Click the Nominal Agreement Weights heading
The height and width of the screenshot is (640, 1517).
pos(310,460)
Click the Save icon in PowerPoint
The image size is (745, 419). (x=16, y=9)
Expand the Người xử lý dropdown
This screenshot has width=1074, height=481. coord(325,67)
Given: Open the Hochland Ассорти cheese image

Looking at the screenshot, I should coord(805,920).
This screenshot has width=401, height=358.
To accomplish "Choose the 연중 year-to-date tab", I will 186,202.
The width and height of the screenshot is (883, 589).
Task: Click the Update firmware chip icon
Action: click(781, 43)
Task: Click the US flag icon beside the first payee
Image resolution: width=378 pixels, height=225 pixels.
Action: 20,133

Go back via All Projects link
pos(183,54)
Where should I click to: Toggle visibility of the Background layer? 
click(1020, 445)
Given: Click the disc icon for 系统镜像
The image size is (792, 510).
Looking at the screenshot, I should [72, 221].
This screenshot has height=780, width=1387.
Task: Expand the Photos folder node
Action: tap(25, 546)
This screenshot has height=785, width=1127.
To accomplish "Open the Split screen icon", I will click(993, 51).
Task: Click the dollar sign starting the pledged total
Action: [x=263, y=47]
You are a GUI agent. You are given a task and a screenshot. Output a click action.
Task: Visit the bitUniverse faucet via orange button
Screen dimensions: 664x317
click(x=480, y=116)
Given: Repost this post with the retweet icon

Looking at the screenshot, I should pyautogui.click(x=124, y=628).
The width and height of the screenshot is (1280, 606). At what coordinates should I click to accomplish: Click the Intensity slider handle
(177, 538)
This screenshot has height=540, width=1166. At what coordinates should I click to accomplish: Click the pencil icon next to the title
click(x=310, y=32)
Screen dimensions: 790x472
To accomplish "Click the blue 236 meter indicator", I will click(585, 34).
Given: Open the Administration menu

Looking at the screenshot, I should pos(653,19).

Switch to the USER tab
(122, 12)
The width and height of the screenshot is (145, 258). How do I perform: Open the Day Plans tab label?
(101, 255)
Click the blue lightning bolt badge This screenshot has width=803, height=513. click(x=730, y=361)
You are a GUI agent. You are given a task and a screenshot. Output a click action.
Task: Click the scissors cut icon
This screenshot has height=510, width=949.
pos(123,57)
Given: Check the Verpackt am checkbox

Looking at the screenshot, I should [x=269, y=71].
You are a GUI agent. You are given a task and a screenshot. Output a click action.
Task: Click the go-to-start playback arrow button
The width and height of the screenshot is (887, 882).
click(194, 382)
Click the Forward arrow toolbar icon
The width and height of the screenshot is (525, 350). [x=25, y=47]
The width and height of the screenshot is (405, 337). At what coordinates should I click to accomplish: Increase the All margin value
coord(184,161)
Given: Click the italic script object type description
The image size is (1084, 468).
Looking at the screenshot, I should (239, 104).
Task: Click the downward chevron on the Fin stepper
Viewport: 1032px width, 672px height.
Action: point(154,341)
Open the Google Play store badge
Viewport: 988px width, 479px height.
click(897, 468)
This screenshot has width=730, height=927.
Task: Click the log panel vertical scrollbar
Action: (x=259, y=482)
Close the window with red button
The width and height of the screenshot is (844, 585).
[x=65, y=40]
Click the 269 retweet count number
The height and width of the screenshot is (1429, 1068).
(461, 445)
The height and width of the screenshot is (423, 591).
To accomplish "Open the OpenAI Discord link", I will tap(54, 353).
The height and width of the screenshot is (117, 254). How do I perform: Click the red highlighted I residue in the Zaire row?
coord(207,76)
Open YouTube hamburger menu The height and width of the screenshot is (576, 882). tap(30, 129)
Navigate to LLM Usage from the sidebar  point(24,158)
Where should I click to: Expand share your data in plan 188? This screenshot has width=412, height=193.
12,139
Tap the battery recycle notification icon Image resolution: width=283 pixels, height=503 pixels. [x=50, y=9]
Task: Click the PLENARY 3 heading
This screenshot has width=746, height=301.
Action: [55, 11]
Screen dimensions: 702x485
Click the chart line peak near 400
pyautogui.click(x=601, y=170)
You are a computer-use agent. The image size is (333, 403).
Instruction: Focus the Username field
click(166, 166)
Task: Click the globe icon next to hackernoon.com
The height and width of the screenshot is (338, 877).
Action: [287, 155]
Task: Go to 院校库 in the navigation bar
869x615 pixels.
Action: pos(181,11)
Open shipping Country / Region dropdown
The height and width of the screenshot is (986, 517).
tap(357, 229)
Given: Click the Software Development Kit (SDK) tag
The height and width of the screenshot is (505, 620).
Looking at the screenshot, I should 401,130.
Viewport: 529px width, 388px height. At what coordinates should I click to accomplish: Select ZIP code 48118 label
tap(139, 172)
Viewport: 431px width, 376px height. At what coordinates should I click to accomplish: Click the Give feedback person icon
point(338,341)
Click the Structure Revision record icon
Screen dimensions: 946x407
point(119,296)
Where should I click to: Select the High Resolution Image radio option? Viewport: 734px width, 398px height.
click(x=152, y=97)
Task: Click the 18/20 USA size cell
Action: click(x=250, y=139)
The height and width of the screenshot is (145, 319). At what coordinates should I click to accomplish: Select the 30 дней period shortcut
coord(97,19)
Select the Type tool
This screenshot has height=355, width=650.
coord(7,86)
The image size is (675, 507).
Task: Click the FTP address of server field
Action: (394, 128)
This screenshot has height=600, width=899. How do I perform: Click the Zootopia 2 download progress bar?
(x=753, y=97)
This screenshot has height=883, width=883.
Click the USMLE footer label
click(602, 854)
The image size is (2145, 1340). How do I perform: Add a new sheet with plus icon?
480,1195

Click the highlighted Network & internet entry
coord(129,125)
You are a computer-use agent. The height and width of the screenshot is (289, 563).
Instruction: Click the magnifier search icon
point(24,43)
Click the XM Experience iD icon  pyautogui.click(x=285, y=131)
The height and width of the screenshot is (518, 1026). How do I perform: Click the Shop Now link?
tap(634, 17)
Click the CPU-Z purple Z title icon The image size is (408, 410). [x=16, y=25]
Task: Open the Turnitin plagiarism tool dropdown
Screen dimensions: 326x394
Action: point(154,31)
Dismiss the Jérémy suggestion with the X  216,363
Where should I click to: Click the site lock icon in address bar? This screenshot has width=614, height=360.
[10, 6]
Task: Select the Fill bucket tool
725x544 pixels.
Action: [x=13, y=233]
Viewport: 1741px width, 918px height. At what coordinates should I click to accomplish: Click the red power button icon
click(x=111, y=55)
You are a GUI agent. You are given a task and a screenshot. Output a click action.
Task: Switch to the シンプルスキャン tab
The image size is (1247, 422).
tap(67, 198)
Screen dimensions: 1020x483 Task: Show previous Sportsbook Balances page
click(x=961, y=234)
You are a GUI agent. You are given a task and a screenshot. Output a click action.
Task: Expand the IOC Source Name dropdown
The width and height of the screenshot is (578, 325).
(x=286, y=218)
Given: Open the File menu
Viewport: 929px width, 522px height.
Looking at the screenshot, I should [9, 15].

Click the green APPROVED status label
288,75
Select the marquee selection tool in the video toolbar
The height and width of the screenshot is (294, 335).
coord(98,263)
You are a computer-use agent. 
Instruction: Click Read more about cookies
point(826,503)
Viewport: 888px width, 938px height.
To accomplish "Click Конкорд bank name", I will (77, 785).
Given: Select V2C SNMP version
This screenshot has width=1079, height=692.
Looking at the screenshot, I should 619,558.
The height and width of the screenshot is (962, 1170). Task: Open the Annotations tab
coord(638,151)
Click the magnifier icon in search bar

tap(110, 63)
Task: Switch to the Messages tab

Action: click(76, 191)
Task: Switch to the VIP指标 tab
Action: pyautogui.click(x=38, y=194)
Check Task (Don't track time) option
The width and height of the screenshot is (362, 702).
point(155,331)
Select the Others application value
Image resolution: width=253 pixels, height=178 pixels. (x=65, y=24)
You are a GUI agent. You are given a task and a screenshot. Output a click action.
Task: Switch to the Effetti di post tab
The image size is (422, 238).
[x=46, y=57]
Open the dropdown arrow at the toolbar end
********************
_Exercise goal_
Find every line in the rows above that contains the word "computer" and copy each of those lines in full.

_Response to this task_
You are a computer-use agent. The image size is (333, 403).
You are a computer-use agent. The height and width of the screenshot is (289, 563).
You are a computer-use agent. 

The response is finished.